[llvm] [AArch64][NEON][SVE] Lower i8 to i64 partial reduction to a dot product (PR #110220)
James Chesterman via llvm-commits
llvm-commits at lists.llvm.org
Fri Sep 27 07:34:12 PDT 2024
https://github.com/JamesChesterman updated https://github.com/llvm/llvm-project/pull/110220
>From 58b92fd1b9119e59e36a206e55cb52aaaa674a14 Mon Sep 17 00:00:00 2001
From: James Chesterman <james.chesterman at arm.com>
Date: Mon, 23 Sep 2024 14:17:25 +0000
Subject: [PATCH 1/3] [AArch64][NEON][SVE] Lower i8 to i64 partial reduction to
a dot product
An i8 to i64 partial reduction can instead be done with an i8 to i32 dot product followed
by a sign extension.
---
.../Target/AArch64/AArch64ISelLowering.cpp | 24 ++-
.../neon-partial-reduce-dot-product.ll | 156 ++++++++++++++
.../AArch64/sve-partial-reduce-dot-product.ll | 190 ++++++++++++++++++
3 files changed, 366 insertions(+), 4 deletions(-)

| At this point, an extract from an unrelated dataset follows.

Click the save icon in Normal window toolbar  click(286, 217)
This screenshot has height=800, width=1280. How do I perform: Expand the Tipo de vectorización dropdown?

diff --git a/llvm/lib/Target/AArch64/AArch64ISelLowering.cpp b/llvm/lib/Target/AArch64/AArch64ISelLowering.cpp
index 4166d9bd22bc01..af66b6b0e43b81 100644
--- a/llvm/lib/Target/AArch64/AArch64ISelLowering.cpp
+++ b/llvm/lib/Target/AArch64/AArch64ISelLowering.cpp
@@ -1996,8 +1996,8 @@ bool AArch64TargetLowering::shouldExpandPartialReductionIntrinsic(
return true;
EVT VT = EVT::getEVT(I->getType());
- return VT != MVT::nxv4i32 && VT != MVT::nxv2i64 && VT != MVT::v4i32 &&
- VT != MVT::v2i32;
+ return VT != MVT::nxv4i64 && VT != MVT::nxv4i32 && VT != MVT::nxv2i64 &&
+ VT != MVT::v4i64 && VT != MVT::v4i32 && VT != MVT::v2i32;
}
bool AArch64TargetLowering::shouldExpandCttzElements(EVT VT) const {
@@ -21916,8 +21916,10 @@ SDValue tryLowerPartialReductionToDot(SDNode *N,
// Dot products operate on chunks of four elements so there must be four times
// as many elements in the wide type
- if (!(ReducedType == MVT::nxv4i32 && MulSrcType == MVT::nxv16i8) &&
+ if (!(ReducedType == MVT::nxv4i64 && MulSrcType == MVT::nxv16i8) &&
+ !(ReducedType == MVT::nxv4i32 && MulSrcType == MVT::nxv16i8) &&
!(ReducedType == MVT::nxv2i64 && MulSrcType == MVT::nxv8i16) &&
+ !(ReducedType == MVT::v4i64 && MulSrcType == MVT::v16i8) &&
!(ReducedType == MVT::v4i32 && MulSrcType == MVT::v16i8) &&
!(ReducedType == MVT::v2i32 && MulSrcType == MVT::v8i8))
return SDValue();
@@ -21930,7 +21932,7 @@ SDValue tryLowerPartialReductionToDot(SDNode *N,
bool Scalable = N->getValueType(0).isScalableVT();
// There's no nxv2i64 version of usdot
- if (Scalable && ReducedType != MVT::nxv4i32)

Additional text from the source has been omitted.